Lichen genome projects and the power shift prompted by next-gen sequencing

Genome Technology highlights the very cool thing about next-gen sequencing – it puts the power in the hands of the researchers to explore genome sequence and doesn’t limit them to projects only funded through sequencing centers. The Genome Technology piece highlights work at Duke to sequence the genome Cladonia grayi, a lichenized fungus, with 454 technology at Duke’s Institute for Genome Sciences and Policy through their next-gen sequencing program. This is the way of the future where sequencing core facilities will be able to generate sequence only having to wait in the queue at the own university rather than through community sequencing project or sequencing center proposal queues.

This isn’t the only lichen being sequenced. Xanthoria parietina is also in the queue at JGI, but has taken a while to get going because of some logistical problems getting the DNA (and any problems are amplified because it takes a long time to get new material since lichens grow very slow).

The transfer of the power for researchers to be able to quick exploratory whole-genome sequencing with next-gen and eventually, high quality genome sequences from next-gen sequencing is predicted to transform how this kind of science gets done. It means we’ll probably just sequence a mutant strain instead of trying to map the mutation – this is happening already in anecdotal stories in worms and in our work in mushrooms.

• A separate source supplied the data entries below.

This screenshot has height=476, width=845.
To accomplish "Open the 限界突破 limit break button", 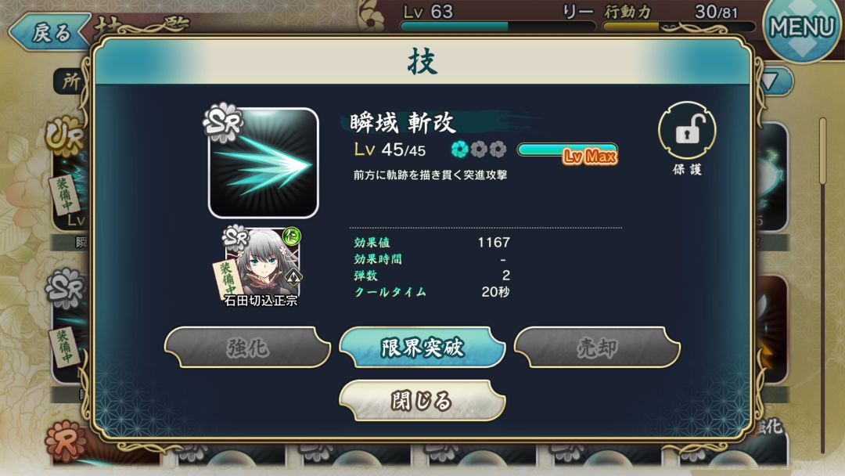I will [x=422, y=347].
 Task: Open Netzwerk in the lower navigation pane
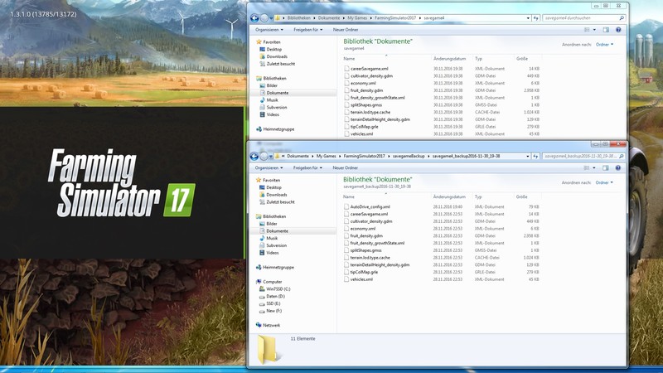point(272,325)

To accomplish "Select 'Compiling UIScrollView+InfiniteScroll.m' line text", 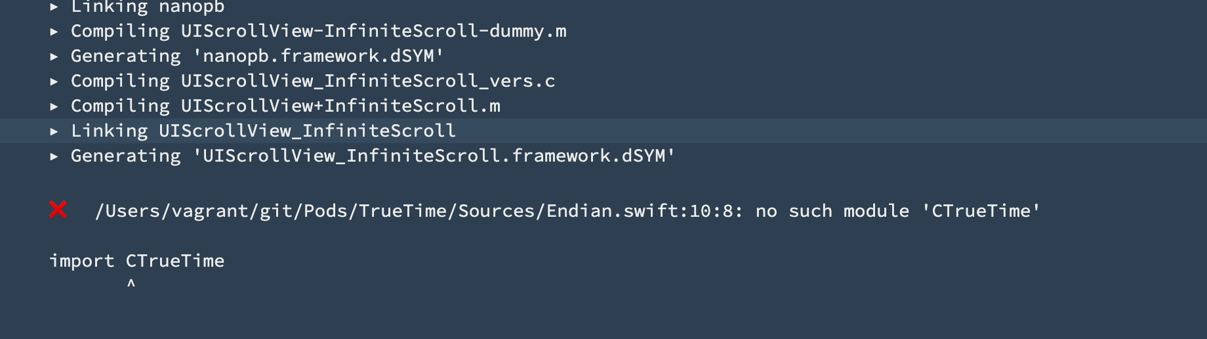I will point(285,106).
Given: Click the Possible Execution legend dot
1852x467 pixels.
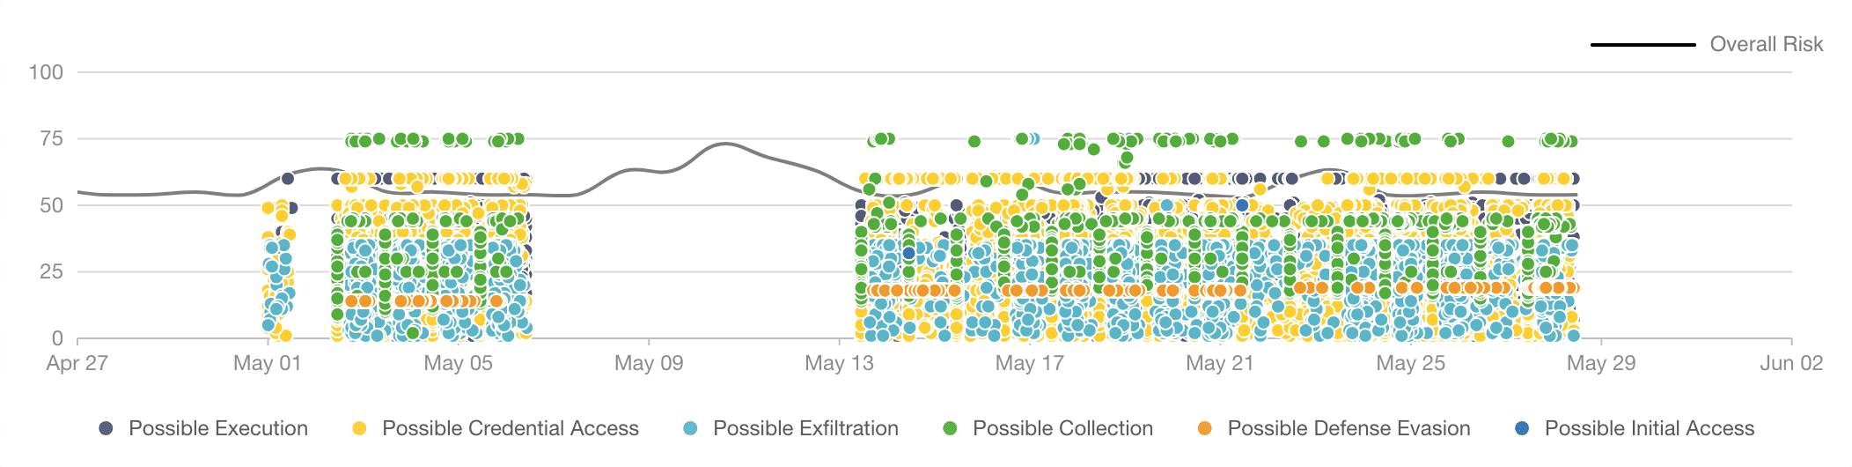Looking at the screenshot, I should click(x=106, y=428).
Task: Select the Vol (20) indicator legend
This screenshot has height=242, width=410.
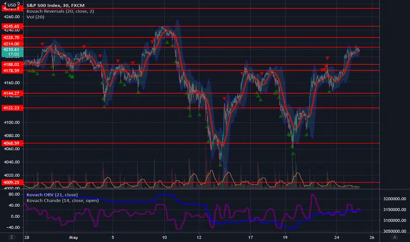Action: click(x=35, y=17)
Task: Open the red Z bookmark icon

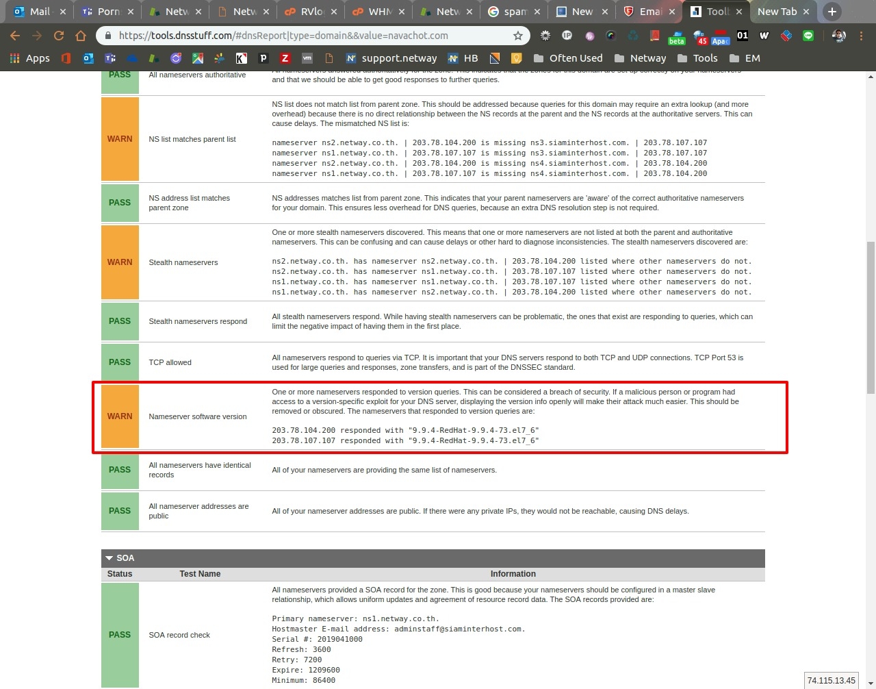Action: pyautogui.click(x=285, y=58)
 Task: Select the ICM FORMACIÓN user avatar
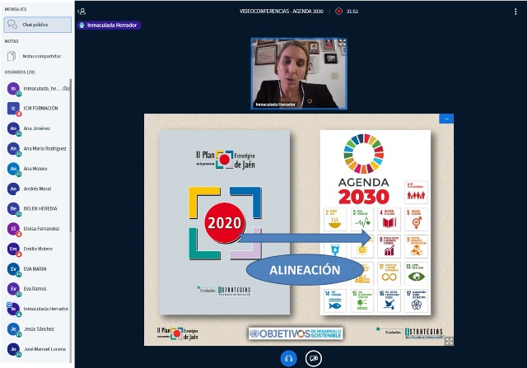[13, 109]
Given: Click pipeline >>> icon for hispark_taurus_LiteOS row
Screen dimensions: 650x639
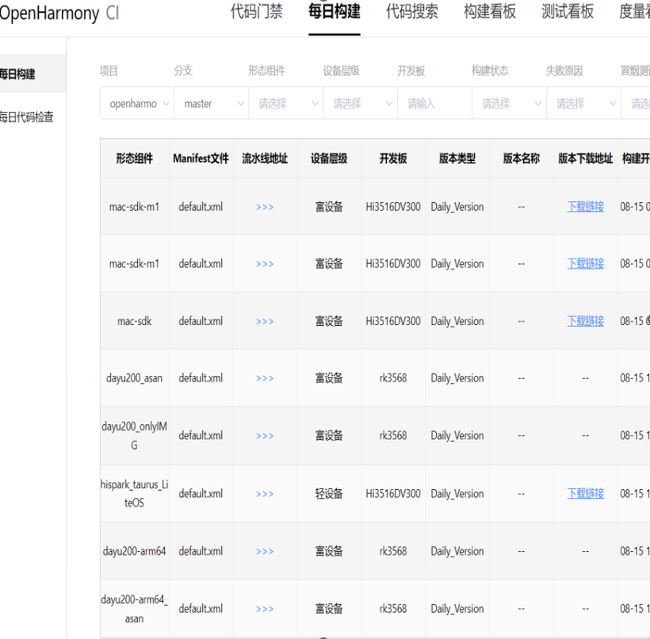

N.B. this is done after a mutagenized strain has been cleaned up a bit to insure we’re looking for one or only a few mutations based on some crosses – but that is part of standard genetic approaches anyways.

This fast,cheap,whole-genome-sequencing is also the stuff of personal genomics, but for basic research it will also mean that a first pass exploring gene repertoire of an organism will be a multi-week instead of multi-year project. I just hope we’re training enough people who can efficiently extract the information from all this data with solid bioinformatics, computational, data-oriented programming, and statistical skills to support all the labs that will want to take this approach. You’ll need a life-vest to swim in the big data pool for a while until more tools are developed that can be deployed by non-experts.

Fungal genome assembly from short-read sequences

This is a research blog so I though I’d post some quick numbers we are seeing for de novo assembly of the Neurospora crassa genome using Velvet. The genome of N.crassa is about 40Mb and sequencing of several flow cells using Solexa/Illumina technology to see what kind of de novo reconstruction we’d get. I knew that this is probably insufficient for a very good assembly given what has been reported in the literature, but sometimes it is helpful to give it a try on local data.  Mostly this is a project about SNP discovery from the outset. I used a hash size of 21 in velvet with an early (2FC) and later (4FC) dataset. Velvet was run with a hashsize of 21 for these data based on some calculations and running it with different hash sizes to see the optimal N50.  Summary contig size numbers come from the commands using cndtools from Colin Dewey.

  faLen < contigs.fa | stats

2 flowcells (~10M reads @36bp/read or about 10X coverage of 40Mb genome)

            N = 199562
          SUM = 25463251
          MIN = 49
       MEDIAN = 107.0
          MAX = 5371
         MEAN = 127.59568956
          N50 = 130

4 flow cells  (~20M reads @36bp/read; or about 20X coverage of a 40Mb genome)

            N = 102437
          SUM = 38352075
          MIN = 41
 1ST-QUARTILE = 77.0
       MEDIAN = 153
          MAX = 7189
         MEAN = 374.396702363
          N50 = 837

So that’s N50 of 837bp – for those used to seeing N50 on the order or 1.5Mb this is not great.  But from4 FC worth of sequencing which was pretty cheap.  This is a reasonably repeat-limited genome so we should get pretty good recovery if the seq coverage is high enough. Using Maq we can both scaffold the reads and recover a sufficient number of high quality SNPs for the mapping part of the project.

To get a better assembly one would need much deeper coverage as Daniel and Ewan explain in their Velvet paper and shown in Figure 4 (sorry, not open-access for 6 mo). Full credit: This sequence was from unpaired sequence reads from Illumina/Solexa Genomic sequencing done at UCB/QB3 facility on libraries prepared by Charles Hall in the Glass lab.